The inspection authorities for classified facilities visited the site that afternoon. The 3 poorly labelled reservoirs had held liquid waste, originally a sodium chlorite (NaClO2)-based alkaline chemical product used to disinfect water intended for human consumption. Not granted a preliminary site acceptance certificate given the ongoing analyses to determine an appropriate treatment stream, one of the centre’s marketing reps convinced the client’s water purification plant to ship its waste using a “mineral acid” type certificate.

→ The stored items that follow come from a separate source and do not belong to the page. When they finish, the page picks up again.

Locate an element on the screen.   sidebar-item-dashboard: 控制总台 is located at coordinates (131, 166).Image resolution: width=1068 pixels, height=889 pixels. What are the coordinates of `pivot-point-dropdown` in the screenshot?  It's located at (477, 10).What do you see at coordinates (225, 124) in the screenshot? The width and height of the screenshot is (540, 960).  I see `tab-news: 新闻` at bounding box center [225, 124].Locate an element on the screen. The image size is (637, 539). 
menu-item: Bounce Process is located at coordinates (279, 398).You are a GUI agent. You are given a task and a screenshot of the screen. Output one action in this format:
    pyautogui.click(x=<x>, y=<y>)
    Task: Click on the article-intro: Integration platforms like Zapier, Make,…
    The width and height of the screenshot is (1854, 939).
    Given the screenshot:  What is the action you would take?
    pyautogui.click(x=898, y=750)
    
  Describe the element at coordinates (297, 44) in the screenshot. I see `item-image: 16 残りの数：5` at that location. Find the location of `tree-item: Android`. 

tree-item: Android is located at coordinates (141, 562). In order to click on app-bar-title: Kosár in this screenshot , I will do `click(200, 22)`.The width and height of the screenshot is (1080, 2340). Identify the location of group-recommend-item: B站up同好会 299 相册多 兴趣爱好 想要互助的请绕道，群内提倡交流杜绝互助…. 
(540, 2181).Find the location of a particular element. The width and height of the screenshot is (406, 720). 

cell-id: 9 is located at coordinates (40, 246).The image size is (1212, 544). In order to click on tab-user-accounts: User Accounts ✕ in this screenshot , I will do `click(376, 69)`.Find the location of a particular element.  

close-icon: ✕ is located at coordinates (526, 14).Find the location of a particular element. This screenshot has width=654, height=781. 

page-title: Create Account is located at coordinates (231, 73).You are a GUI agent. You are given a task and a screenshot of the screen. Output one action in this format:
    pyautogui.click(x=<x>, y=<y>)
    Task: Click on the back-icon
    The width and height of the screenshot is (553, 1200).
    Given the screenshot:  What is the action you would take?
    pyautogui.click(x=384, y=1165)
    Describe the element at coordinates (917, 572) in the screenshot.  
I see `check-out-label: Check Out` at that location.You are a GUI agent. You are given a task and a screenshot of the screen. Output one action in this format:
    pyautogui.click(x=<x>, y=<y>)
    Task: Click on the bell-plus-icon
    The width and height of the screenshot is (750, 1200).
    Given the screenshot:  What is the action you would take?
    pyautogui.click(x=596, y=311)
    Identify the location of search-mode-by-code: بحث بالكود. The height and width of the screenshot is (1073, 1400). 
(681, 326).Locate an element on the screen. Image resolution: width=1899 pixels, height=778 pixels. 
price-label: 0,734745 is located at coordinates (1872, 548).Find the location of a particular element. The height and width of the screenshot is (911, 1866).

A technician sampled the shipped waste upon arrival and measured a pH of 9, yet without noting the inconsistent tag. The preliminary “tank bottom” test, designed to verify the compatibility of the waste scheduled for transfer with that already present in the tank, was not representative of the reaction risks for the volumes introduced, namely 100 ml extracted from the waste delivered for a tank containing 10 to 15 litres. The improvised use of a chemical neutralising agent without prior analysis, as specified in the internal emergency plan, might have exacerbated these risks. Moreover, the hazard of a mix with large quantities of incompatible products had not been identified in the initial analysis conducted as part of the protocol of a recent study, which instead only examined a scenario leading to a mix of 30 litres of sodium hypochlorite (bleach) with 30 litres of acid solution.